Ron phoned me to ask could he come home. My first reaction was, “Not again, I can’t take anymore!” But why pray for someone and refuse practical help? So Ron returned home and eventually back to M. I didn’t know the exact situation between Ron and M but John died and my world fell to pieces. We had been married for 35 years. He died 17th August, 1993. This indeed opened up a can of worms for me for the pain was terrible. We bury our pain alive and it can return at any moment.

My church was changing as Wilkie had retired. Friends moved away and I did not see much of Ron or M. They were having troubles. Stephen had moved to Brisbane and I just felt abandoned. I sold the family home in Engadine and moved to a unit at President Avenue for five months until the house in Karimbla Road was ready.
R had been given to Ron but when my place was ready, I took him back and hid him from body corporate as no pets were allowed. He was all I had left of my family but he was getting on in life and died a couple of years later. I had him cremated and buried his ashes in the urn in my special garden.

Only my faith in God kept me going. Ron got divorced again. Stephen invited me to sell up and move to Brisbane. He would sell his place and we could build with a granny flat for me. Paul was in Germany and told me to go ahead. Ron also said ok as he might leave the country again.

So here I am in Figtree Pocket with Rocky’s urn on my balcony as I could not leave it buried at Karimbla Road. When I visit Sydney, Ron has been kind to me but I have witnessed a flash of the old Ron buried alive inside. Only God himself can deal with that.

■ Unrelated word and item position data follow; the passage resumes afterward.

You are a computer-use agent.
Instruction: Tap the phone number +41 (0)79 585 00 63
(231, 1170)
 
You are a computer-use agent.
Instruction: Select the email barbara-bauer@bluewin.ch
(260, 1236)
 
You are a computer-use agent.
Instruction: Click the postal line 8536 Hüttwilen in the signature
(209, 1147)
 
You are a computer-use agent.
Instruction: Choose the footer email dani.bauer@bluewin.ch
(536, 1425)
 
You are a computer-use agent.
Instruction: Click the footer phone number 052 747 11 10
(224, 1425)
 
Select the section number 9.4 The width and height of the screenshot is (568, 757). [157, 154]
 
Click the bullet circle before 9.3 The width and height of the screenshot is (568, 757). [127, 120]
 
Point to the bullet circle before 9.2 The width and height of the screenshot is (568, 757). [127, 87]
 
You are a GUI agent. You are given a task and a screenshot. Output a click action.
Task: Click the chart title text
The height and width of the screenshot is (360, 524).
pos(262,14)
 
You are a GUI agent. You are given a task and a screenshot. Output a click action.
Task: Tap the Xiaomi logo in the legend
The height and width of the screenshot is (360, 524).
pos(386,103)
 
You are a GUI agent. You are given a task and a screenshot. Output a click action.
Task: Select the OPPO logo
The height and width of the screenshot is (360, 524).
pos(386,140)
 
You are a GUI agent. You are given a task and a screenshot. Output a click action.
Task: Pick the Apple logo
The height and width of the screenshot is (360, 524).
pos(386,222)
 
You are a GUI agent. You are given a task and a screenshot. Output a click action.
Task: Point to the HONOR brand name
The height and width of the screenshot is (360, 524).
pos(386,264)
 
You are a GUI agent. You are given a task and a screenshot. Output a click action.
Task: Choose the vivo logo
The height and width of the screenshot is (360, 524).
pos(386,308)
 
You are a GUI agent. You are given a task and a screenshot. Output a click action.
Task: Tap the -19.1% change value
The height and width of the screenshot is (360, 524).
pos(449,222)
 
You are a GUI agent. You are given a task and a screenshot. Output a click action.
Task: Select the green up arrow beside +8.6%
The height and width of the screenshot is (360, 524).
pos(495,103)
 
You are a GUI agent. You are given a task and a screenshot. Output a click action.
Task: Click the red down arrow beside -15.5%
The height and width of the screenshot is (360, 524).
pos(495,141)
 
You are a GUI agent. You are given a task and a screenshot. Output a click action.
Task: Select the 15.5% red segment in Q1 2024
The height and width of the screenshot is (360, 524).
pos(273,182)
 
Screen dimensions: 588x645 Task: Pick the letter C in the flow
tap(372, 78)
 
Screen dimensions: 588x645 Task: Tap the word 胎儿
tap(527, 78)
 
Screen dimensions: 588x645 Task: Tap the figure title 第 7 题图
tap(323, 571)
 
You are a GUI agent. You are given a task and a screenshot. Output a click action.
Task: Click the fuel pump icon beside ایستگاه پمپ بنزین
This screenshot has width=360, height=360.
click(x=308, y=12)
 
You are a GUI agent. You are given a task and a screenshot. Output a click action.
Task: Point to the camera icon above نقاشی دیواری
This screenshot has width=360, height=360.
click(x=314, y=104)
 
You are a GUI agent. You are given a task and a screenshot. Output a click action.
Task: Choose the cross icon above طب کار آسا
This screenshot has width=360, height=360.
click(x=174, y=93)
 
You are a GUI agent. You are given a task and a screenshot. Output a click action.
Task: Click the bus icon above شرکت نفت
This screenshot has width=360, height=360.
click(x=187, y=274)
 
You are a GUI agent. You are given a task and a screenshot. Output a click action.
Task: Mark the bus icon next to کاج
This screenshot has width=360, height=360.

I am reading a small book written by David Wilkenson called “Have you felt like giving up lately?” There is a little page called “There is no physical cure”.

There is no physical cure when you are deeply hurt, no person on this earth can shutout the innermost fears and deepest agonies. The best of friends cannot really understand the battle you all go through or the wounds inflicted on you. Only God can shut out the waves of depression and feelings of loneliness and failure which come over you. Faith in God’s love alone can salvage the hurt mind.

The bruised and broken heart that suffers in silence can be healed only by a supernatural work of the Holy Spirit and nothing short of divine intervention really works. God has to step in and take over. He has to intercept in our lives at the breaking point, stretch forth his loving arms and bring that hurting body and mind under his protection and care. God must come forth as a caring Father and demonstrate that He is there making things turn out for good. He must by his own power dispel the storm clouds, chase away the despair and gloom, wipe away the tears and replace the sorrow with peace of mind.

Ron, I hope you shed a few tears at what I have said. I know I bawled heaps. Dad and I did not have many talents but the one talent we did have, we used best we could by bringing up three sons the best we knew how and being kind to our neighbours. Dad has gone on before me and the years I have left I am going to enjoy. My boys are grown men and responsible for themselves but I can still be kind to my neighbour.